> **Exercise**
For the records that follow, work out how many lines include "agent" and give only that count.

> **Provided data**
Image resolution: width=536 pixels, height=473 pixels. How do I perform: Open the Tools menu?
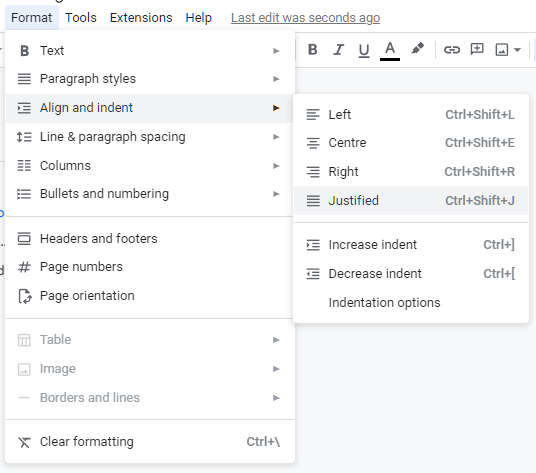tap(81, 18)
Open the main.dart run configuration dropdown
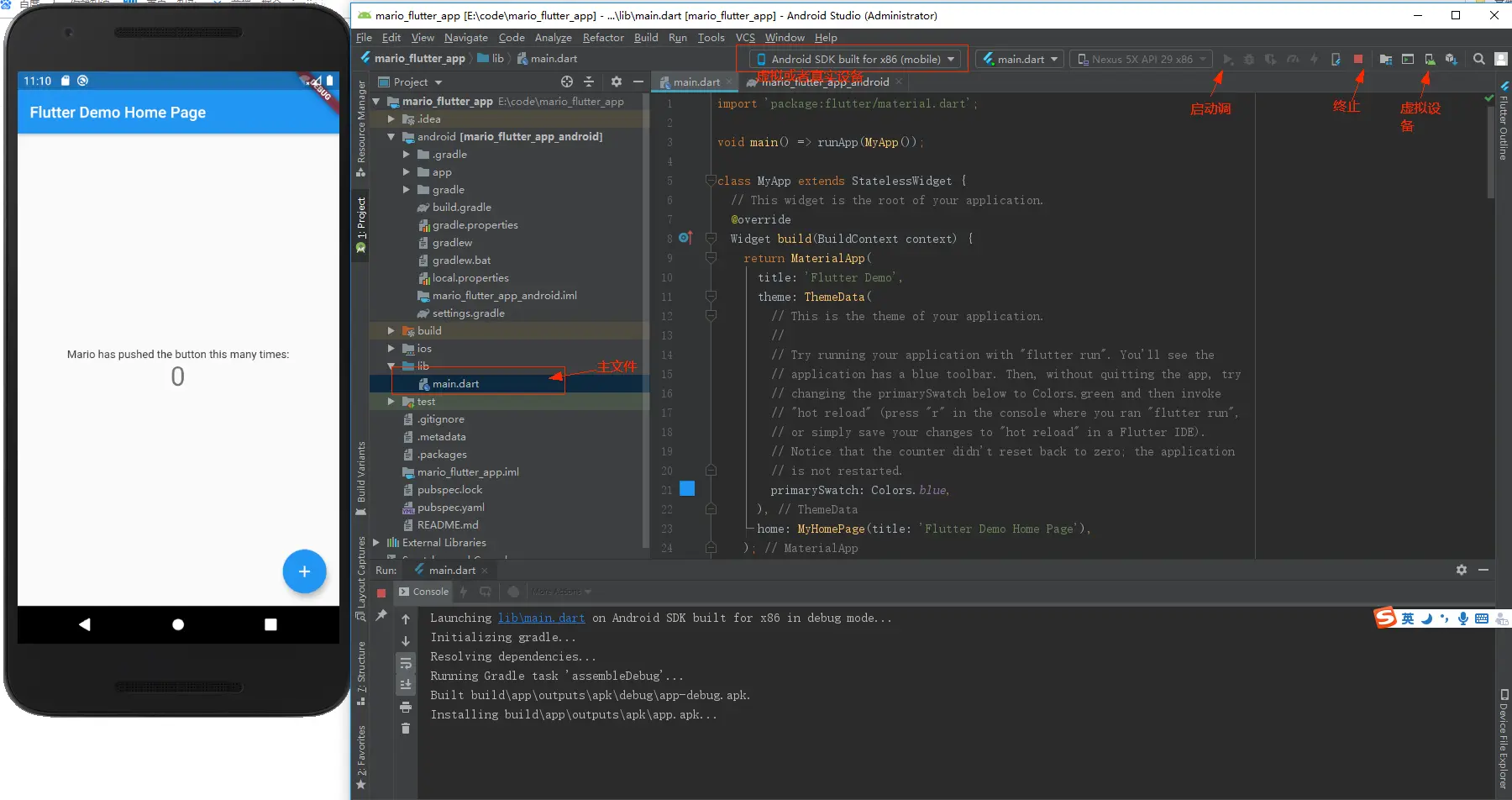Viewport: 1512px width, 800px height. coord(1020,59)
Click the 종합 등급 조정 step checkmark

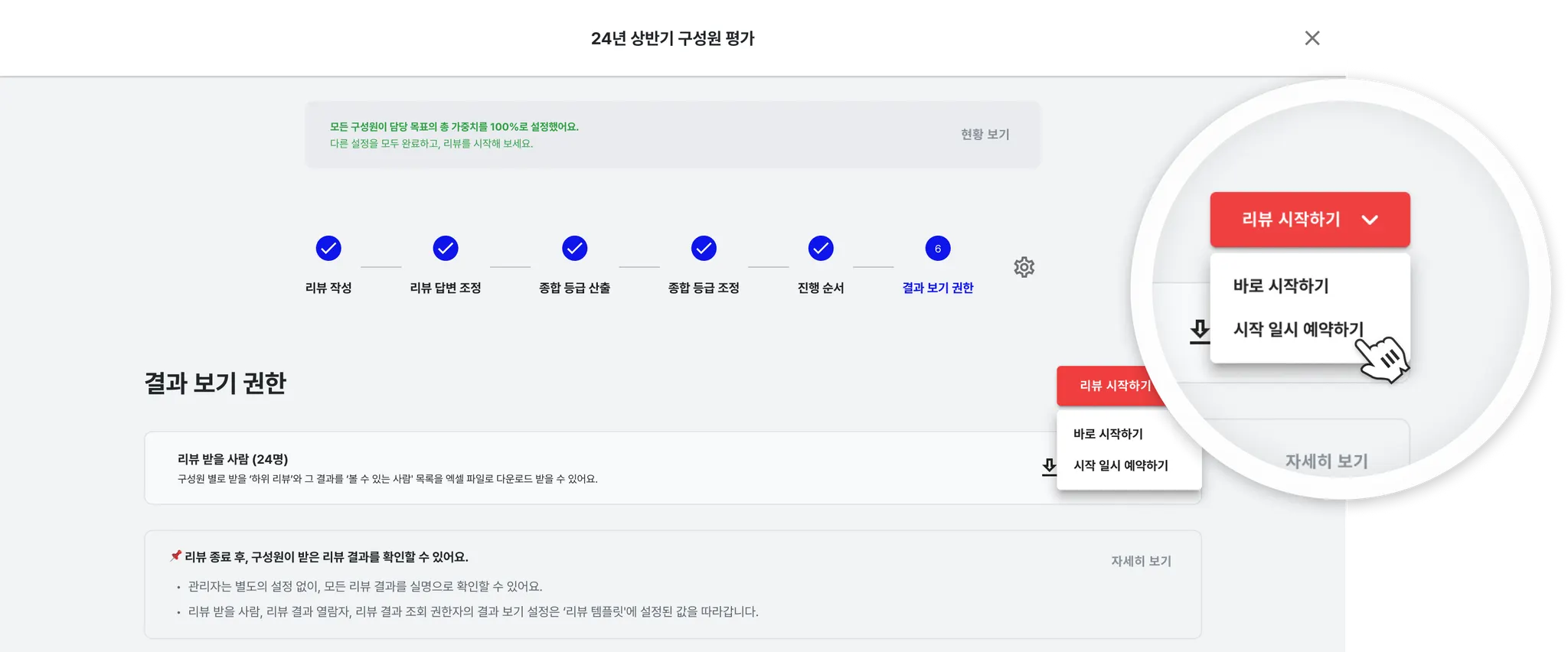704,249
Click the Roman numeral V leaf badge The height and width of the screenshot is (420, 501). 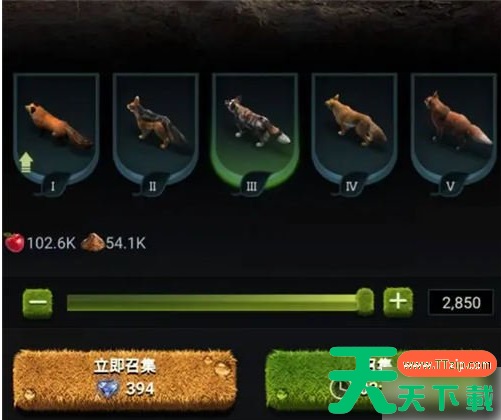tap(450, 186)
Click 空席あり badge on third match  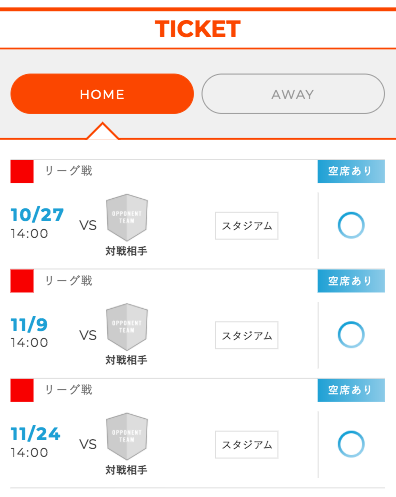351,390
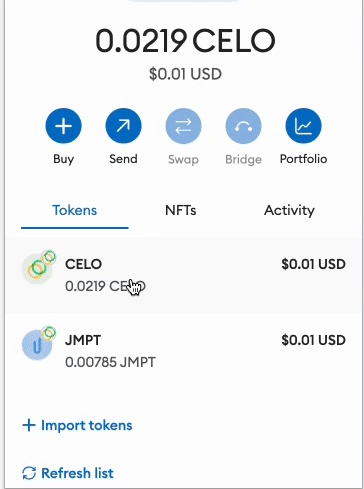Image resolution: width=364 pixels, height=489 pixels.
Task: Switch to the NFTs tab
Action: [x=181, y=210]
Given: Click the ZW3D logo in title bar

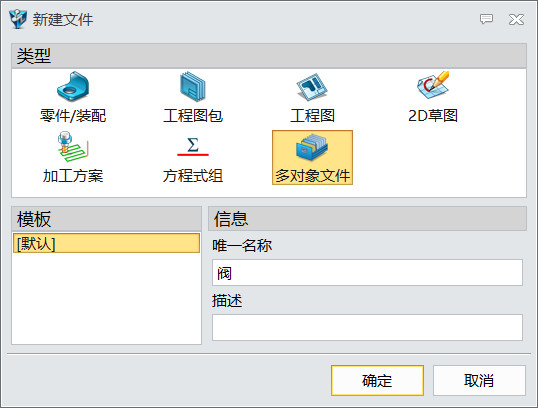Looking at the screenshot, I should point(18,19).
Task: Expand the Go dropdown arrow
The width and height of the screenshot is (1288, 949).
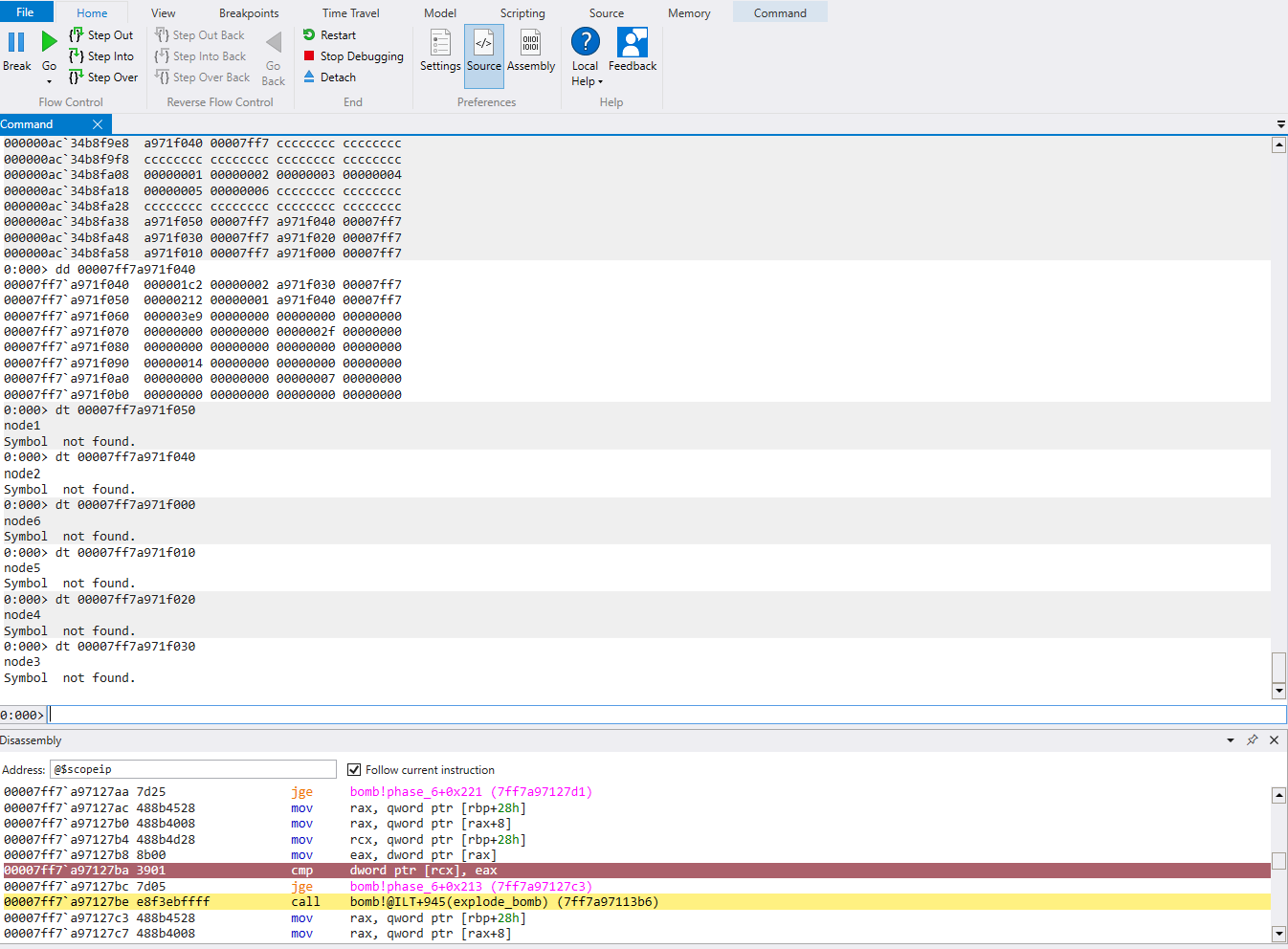Action: [49, 82]
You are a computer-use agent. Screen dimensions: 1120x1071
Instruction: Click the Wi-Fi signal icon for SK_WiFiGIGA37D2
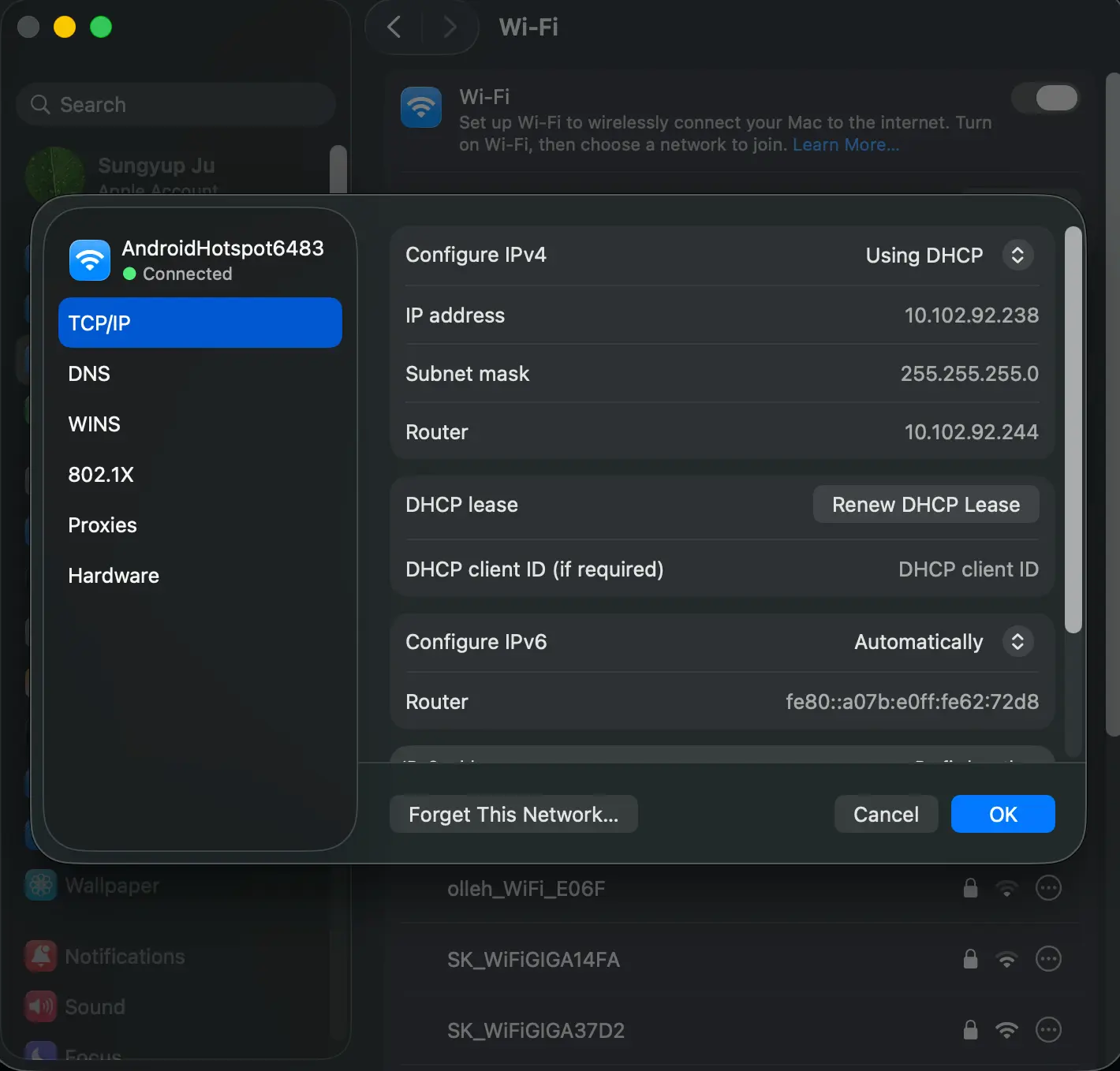click(1007, 1030)
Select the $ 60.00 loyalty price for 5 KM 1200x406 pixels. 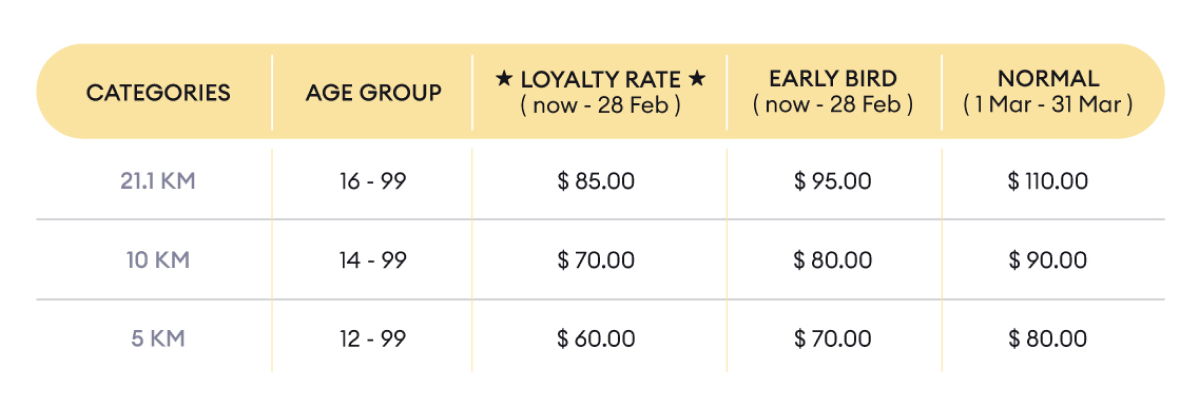[596, 338]
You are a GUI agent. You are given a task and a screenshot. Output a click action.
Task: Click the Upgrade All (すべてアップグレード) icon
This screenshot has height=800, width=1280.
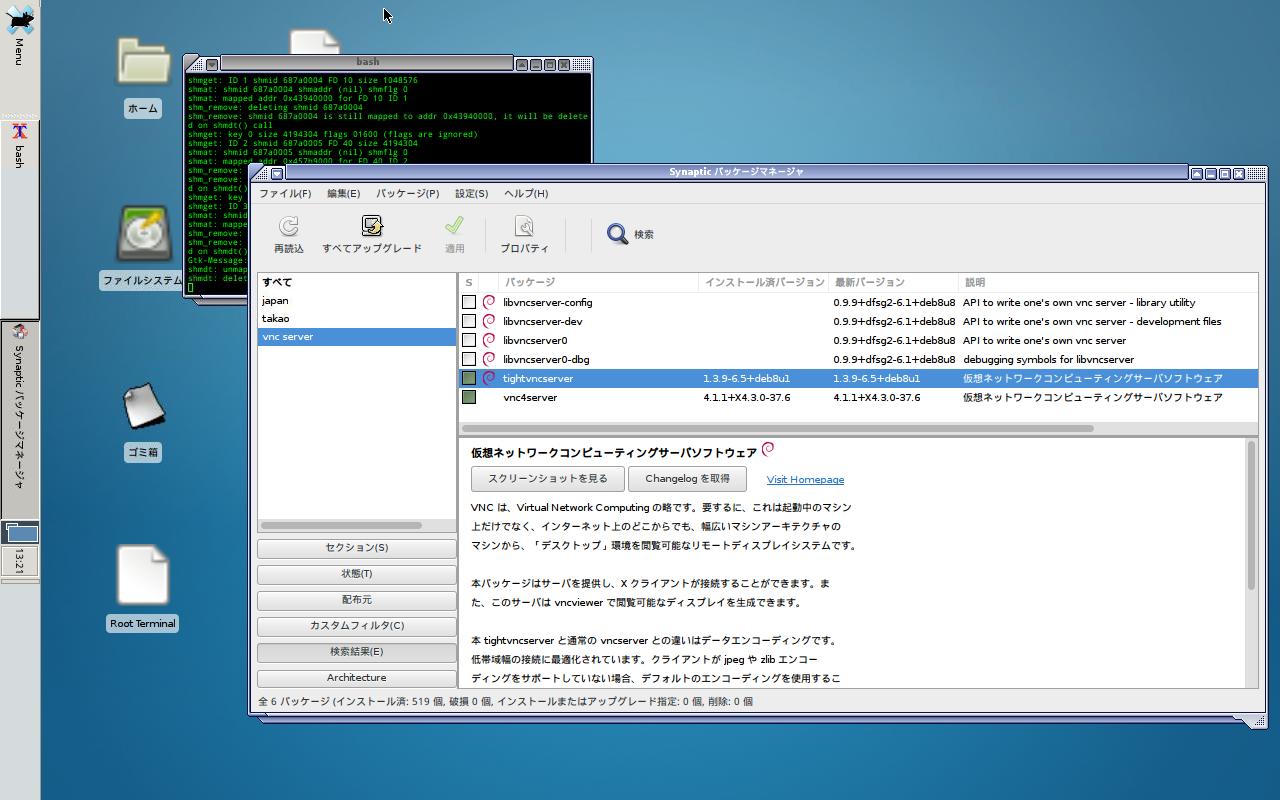pos(371,228)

> **Task response**
2